---- PASSAGE FOR REVIEW
State resumes some trips for mental patients

MEDICAL LAKE — The state has quietly resumed some field trips for mental health patients, months after a patient who killed a woman in 1987 escaped during an outing and prompted suspension of the program, a state official said Wednesday.

The Department of Social and Health Services in January adopted new rules to allow the trips to resume, with the rules now dictating that no more than four patients can go on field trips at one time, agency director Susan Dreyfus said.

Those trips must have a therapeutic benefit, adequate staff must be along and local law enforcement must be alerted, she said.

Phillip Arnold Paul escaped during an outing for 31 patients at the Spokane Interstate Fair last September. He was recaptured three days later without incident in central Washington.

“We will never go back to larger groups,” Dreyfus said during a news conference at Eastern State Hospital, where Paul had been living on and off since he was found not guilty by reason of insanity in the slaying of a Sunnyside woman in 1987.

All field trips for mental patients at Eastern State and Western State hospitals were suspended immediately after Paul’s escape, and there was widespread criticism of the trips from politicians and the public.
--------
### EXERCISE 1
According to the article on resumed field trips for mental patients, how many patients may go on a field trip at one time under the new rules?
### EXERCISE 2
Continue the article on resumed field trips for mental patients from where it stops.
---- GIVEN ENTRIES
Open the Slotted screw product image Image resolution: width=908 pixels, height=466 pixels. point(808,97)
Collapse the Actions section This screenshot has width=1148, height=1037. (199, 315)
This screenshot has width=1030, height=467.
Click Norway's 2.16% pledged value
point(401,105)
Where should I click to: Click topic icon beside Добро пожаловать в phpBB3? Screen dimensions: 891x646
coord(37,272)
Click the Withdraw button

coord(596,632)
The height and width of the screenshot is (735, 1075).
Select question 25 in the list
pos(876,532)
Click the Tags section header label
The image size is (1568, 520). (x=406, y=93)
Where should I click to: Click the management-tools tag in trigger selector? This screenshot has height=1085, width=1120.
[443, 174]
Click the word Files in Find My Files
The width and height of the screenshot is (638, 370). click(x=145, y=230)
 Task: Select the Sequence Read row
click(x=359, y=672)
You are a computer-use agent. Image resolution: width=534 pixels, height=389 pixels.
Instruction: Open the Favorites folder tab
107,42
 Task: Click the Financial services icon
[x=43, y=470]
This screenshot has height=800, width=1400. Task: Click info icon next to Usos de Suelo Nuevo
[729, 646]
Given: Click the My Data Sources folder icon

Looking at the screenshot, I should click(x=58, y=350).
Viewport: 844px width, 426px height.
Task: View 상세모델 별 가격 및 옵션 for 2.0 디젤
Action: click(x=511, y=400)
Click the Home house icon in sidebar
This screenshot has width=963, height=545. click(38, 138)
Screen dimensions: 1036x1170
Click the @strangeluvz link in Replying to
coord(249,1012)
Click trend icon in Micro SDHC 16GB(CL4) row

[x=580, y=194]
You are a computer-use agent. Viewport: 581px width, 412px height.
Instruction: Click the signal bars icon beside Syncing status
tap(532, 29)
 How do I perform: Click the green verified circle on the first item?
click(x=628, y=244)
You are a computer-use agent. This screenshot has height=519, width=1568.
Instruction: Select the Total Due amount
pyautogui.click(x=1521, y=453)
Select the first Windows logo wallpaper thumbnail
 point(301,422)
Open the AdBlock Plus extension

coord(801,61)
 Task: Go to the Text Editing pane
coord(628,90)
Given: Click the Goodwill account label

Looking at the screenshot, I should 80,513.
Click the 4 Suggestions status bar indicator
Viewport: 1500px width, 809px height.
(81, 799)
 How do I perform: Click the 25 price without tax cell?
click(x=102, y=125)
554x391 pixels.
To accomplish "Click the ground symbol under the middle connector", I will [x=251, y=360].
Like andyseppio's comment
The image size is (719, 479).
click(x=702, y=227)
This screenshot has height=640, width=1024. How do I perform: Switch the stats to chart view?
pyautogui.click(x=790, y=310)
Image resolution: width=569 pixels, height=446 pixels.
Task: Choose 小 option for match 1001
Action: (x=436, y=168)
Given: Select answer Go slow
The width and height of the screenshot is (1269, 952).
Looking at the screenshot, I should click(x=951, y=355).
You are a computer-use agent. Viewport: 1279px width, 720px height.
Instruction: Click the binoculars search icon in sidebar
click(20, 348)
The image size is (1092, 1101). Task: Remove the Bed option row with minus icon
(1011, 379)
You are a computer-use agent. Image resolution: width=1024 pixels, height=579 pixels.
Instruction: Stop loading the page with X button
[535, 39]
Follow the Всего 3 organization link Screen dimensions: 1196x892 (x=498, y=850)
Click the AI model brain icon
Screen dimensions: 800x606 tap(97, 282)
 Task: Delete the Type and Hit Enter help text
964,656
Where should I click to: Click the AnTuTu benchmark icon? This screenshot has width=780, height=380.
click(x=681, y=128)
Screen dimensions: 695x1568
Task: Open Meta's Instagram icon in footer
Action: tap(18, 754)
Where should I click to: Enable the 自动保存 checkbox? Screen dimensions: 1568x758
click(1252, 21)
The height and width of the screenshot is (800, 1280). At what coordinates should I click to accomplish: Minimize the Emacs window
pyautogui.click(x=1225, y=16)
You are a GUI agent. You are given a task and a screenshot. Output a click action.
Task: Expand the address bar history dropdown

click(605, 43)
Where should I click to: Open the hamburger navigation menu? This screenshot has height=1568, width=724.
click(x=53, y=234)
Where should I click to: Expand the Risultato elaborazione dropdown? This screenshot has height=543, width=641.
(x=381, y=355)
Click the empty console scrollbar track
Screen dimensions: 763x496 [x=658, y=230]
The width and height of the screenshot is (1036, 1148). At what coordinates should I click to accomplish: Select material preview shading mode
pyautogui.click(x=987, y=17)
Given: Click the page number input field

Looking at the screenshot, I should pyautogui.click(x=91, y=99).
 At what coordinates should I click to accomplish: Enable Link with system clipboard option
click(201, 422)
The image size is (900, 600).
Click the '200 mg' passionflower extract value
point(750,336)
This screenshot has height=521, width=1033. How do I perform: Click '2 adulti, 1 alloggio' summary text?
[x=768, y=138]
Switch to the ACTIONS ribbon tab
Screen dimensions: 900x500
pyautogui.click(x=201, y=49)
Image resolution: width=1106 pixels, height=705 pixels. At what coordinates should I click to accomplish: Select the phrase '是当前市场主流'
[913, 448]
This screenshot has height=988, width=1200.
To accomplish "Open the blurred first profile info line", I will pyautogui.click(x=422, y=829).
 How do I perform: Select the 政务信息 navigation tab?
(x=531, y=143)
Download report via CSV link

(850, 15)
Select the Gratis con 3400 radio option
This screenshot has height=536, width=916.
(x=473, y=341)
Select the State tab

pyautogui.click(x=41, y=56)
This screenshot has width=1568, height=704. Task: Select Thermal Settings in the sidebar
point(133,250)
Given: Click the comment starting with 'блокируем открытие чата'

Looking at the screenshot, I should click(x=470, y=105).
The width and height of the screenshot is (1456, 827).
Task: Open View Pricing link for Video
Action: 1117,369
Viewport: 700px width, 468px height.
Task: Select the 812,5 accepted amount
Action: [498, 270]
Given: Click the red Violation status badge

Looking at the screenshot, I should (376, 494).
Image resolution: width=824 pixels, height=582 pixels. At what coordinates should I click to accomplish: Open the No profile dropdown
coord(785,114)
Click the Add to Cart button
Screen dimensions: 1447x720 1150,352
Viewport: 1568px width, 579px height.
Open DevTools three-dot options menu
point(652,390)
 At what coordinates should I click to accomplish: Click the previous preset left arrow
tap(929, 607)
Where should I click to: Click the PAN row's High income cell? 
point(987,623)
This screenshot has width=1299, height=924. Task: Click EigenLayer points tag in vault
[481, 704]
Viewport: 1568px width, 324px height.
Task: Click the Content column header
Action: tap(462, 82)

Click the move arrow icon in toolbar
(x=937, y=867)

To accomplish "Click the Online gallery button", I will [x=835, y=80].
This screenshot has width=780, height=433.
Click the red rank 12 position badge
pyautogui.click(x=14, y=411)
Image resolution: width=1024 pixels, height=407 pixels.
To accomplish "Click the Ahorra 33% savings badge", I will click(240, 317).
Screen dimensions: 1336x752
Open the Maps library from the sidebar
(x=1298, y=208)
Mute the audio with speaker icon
--------
### YOUR RESPONSE 1
No more than four.

### YOUR RESPONSE 2
The DSHS revamped its procedures regarding field trips, which are considered important in helping ease a mental patient back into society.

Dreyfus said the reforms included detailed assessments of a patient’s escape risk; better training for staff on alerting authorities to an escape; a search of patients’ backpacks when they leave or return from a trip; and notification of local law enforcement about an upcoming trip. A field trip also requires the approval of the hospital chief executive.

Paul was gone for an hour before 911 was called, and he had packed his belongings in a backpack when he left the hospital.

Since the new rules were adopted in January, individual patients who had been civilly committed to Eastern State have been allowed to leave campus for trips.

There have been no group outings, and no patients who are incarcerated for crimes have been allowed to leave Eastern State, DSHS spokesman John Wiley said.

The agency was not immediately able to provide information on any outings from Western State, near Tacoma.

After Paul’s escape, a state investigation revealed that there were too few staff on the trip to the fair, and that numerous rules were violated by management and staff at Eastern State. The head of the hospital resigned.

Seven employees of Eastern State were disciplined as a result of the escape, said DSHS Mental Health Systems Director Richard Kellogg. None were fired, but the punishments ranged from a demotion to suspensions and reprimands.

Escapes from state mental hospitals are extremely rare, according to DSHS. Since 1999, there have been only four escapes from Eastern State, and only one from Western State, the agency said.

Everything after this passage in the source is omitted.